Uyuşmazlık Konusu : Taraflar arasındaki ihtilaf, temelde ….. plakalı aracın kiralanması nedeni ile kilometre aşımından dolayı aylık kira bedeline ek olarak kullanım ücreti ödenip ödenmeyeceği, davalının davacıdan alacakı olup olmadığı noktasındadır.
Davanın Hukuki Niteliği: Dava, İstanbul Anadolu … İcra müdürlüğü ….. Esas sayılı dosyasından dolayı borçlu olmadığının tespiti(menfi tespit) ve davalıya ödenen 10.000,95 TL’nin istirdadı davasıdır.
Davanın Hukuki Sebebi: Menfi tespit davasını düzenleyen 2004 sayılı İcra ve İflas Kanunu(İİK)’nun 72/1. Maddesindeki ” Borçlu, icra takibinden önce veya takip sırasında borçlu bulunmadığını ispat için menfi tesbit davası açabilir.” şeklindeki düzenlemedir.
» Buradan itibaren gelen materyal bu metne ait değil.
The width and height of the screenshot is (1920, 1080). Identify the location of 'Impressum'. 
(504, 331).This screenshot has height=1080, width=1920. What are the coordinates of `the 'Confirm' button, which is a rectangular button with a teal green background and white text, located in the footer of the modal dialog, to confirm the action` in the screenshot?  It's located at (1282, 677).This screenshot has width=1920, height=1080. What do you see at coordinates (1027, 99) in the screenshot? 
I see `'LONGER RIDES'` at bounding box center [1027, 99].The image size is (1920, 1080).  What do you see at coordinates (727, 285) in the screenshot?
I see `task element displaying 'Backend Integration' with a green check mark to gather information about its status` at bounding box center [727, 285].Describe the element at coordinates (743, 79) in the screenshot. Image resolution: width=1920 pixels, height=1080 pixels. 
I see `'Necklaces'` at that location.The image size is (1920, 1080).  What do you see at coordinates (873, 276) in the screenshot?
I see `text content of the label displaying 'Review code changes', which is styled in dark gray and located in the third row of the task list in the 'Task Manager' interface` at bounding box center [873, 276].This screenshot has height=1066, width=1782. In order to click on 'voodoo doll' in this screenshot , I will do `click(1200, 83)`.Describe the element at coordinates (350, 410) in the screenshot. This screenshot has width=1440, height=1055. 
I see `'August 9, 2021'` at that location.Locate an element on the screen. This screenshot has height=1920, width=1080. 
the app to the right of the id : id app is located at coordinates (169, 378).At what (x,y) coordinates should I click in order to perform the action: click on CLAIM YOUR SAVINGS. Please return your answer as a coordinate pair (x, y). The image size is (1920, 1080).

DELİLLERİN DEĞERLENDİRİLMESİ VE KANAAT :
Her iki tarafın da ticari işletmesiyle ilgili hususlardan doğan hukuk davaları ticari dava sayılır(TTK m.4). Aksine hüküm bulunmadıkça, dava olunan şeyin değerine veya tutarına bakılmaksızın asliye ticaret mahkemesi tüm ticari davalara bakmakla görevlidir.(TTK m.5).
Sulh hukuk mahkemeleri, dava konusunun değer veya tutarına bakılmaksızın, kiralanan taşınmazların, 9/6/1932 tarihli ve 2004 sayılı İcra ve İflas Kanununa göre ilamsız icra yoluyla tahliyesine ilişkin hükümler ayrık olmak üzere, kira ilişkisinden doğan alacak davaları da dâhil olmak üzere tüm uyuşmazlıkları konu alan davalar ile bu davalara karşı açılan davaları görürler. (HMK md.4/1-a)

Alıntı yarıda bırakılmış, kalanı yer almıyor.